Of course, necrosis in solid tumors is often linked to the aggressiveness of the tumor type due to poor vasculature quality, which reduces the availability of oxygen and nutrients in the center of the tumor [26, 27]. We observed low levels of necrosis in two of the non-illuminated tumors and one of the control tumors indicating that spontaneous necrosis can potentially occur in these tumor types (Fig. 5a-b and Supplementary Fig. 2). However, as all five of our PDT-illuminated tumors showed some level of necrosis, whereas only one of our control tumors had a necrosis level less than 1%, the base level of necrosis at this tumor volume appeared to be minimal. With regard to the level of necrosis noted in two of the non-illuminated tumors, we could not definitively conclude whether this was necrotic formation due to the natural tendencies of this tumor type or if it was due to low levels of PDT-induced effects following general light exposure. The level of necrosis was greater in the non-illuminated tumors than in the controls, suggesting that this difference could be due to the latter. We remarked that the annotated necrotic areas from the H&E images showed patterns comparable to those of the parallel fluorescent slides and indicated a similar percentage of necrotic area; consequently, we concluded that 800CW Carboxylate strongly accumulated in necrotic regions (Fig. 5b-c and Supplementary Fig. 2). This specific accumulation of 800CW Carboxylate in necrotic regions was also observed in our previous studies using 800CW as a fluorescent and radiolabeled imaging agent [15, 16].

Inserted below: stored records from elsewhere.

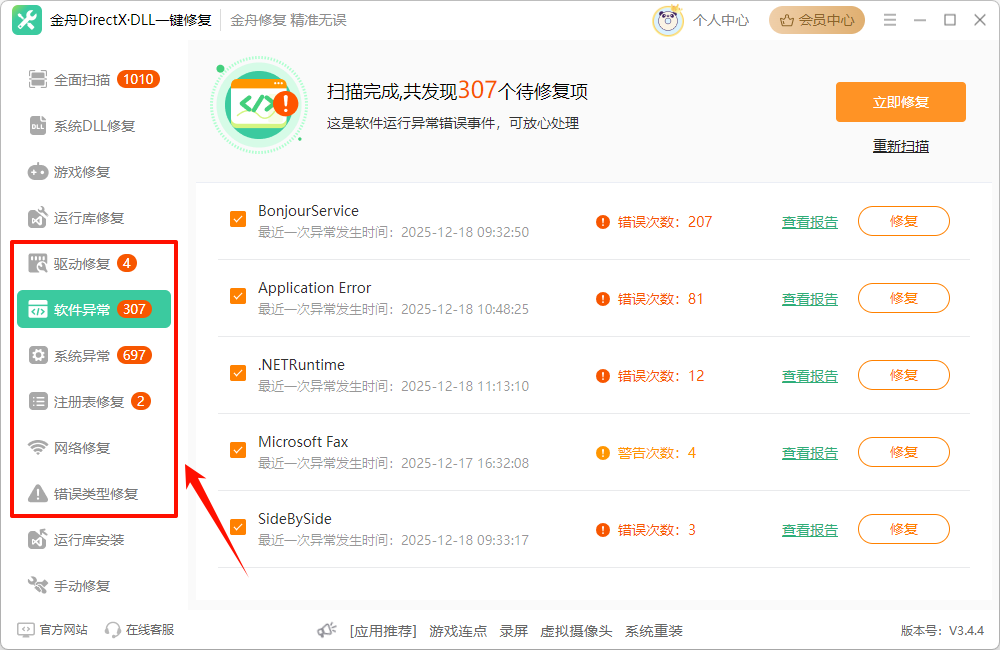Uncheck the .NETRuntime checkbox

(x=238, y=373)
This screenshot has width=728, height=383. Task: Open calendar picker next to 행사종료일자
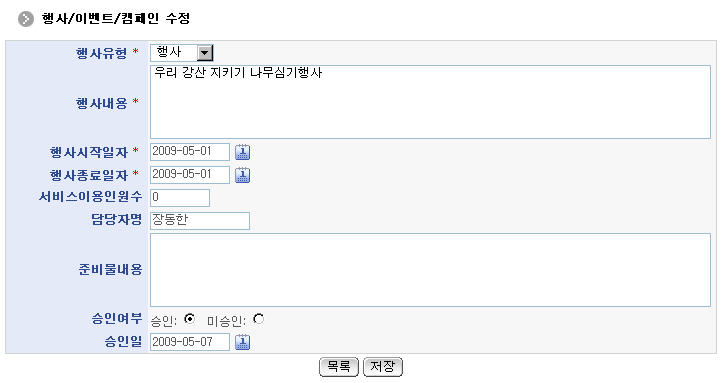pyautogui.click(x=242, y=175)

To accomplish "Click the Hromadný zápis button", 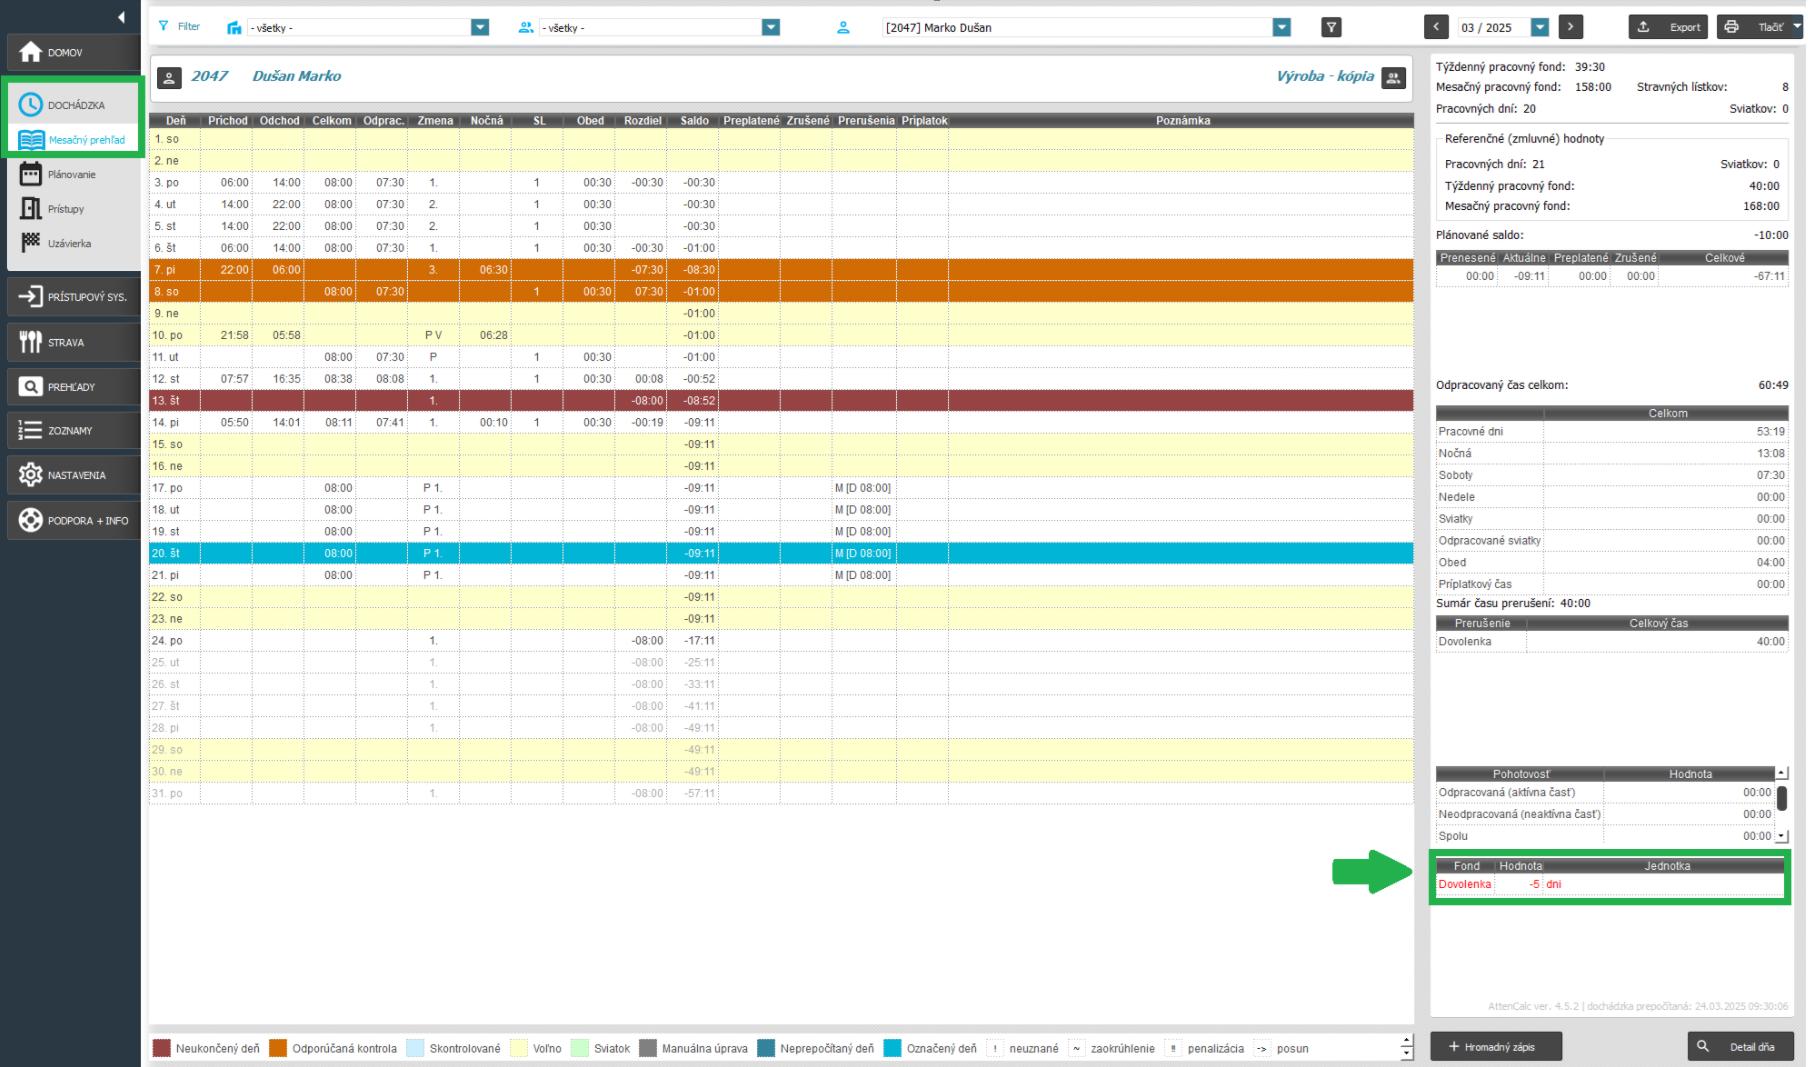I will tap(1496, 1047).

PDT treatment typically induces temporary edema and inflammation due to the disruption of the blood flow and by the production of ROS [3]. This can affect fluorescence due to the disruption of blood flow. Consequently, measuring fluorescence during this state can be affected by hemoglobin absorption. However, this effect should be minimal for the necrosis marker 800CW since most hemoglobin absorption occurs under 600 nm [28]. To overcome this potential barrier to hemoglobin absorption and for it to be translatable to the clinic, 800CW can be used as a contrast agent for SPECT/CT or PET/CT imaging. This can be accomplished by radiolabeling with indium-111 for SPECT-imaging and gallium-68 for PET imaging, as performed by our group previously in a breast cancer model [15, 29]. Using 800CW, radiolabeled with indium-111 or gallium-68 could be applied in the clinic for pre- and post-treatment assessment of pancreatic cancer. Computed tomography (CT) is one of the standard imaging modalities used for evaluating pancreatic cancer and has been used to assess PDT-induced post-treatment pancreatic necrosis [30]. For optimal assessment of changes in the tumor after treatment, it is important to take measurements both before and after PDT. This approach can also be used for monitoring response rates with the goal of assessing whether further treatment is needed. In the future, it would be interesting to investigate whether this necrosis marker can be used to distinguish responders from non-responders due to the presence of 800CW Carboxylate after PDT. Another application could be optoacoustic imaging if better spatial resolution is desired, because the absorption of 800CW Carboxylate is in the NIR spectrum range, which allows for deeper tissue penetration [31]. This necrosis imaging agent can easily be translated to other imaging modalities if increased resolution or clinical application is desired.

Conclusions

In our study, we validated that fluorescent imaging can be applied for evaluating and assessing both pre- and post-PDT imaging agents in a preclinical context. Fluorescent imaging can be used to monitor the whole-body distribution of the PS Bremachlorin as well as for imaging necrotic cell death, using 800CW Carboxylate for rapidly assessing the effect of PDT; both of which have been performed in a medium-throughput and cost-effective manner.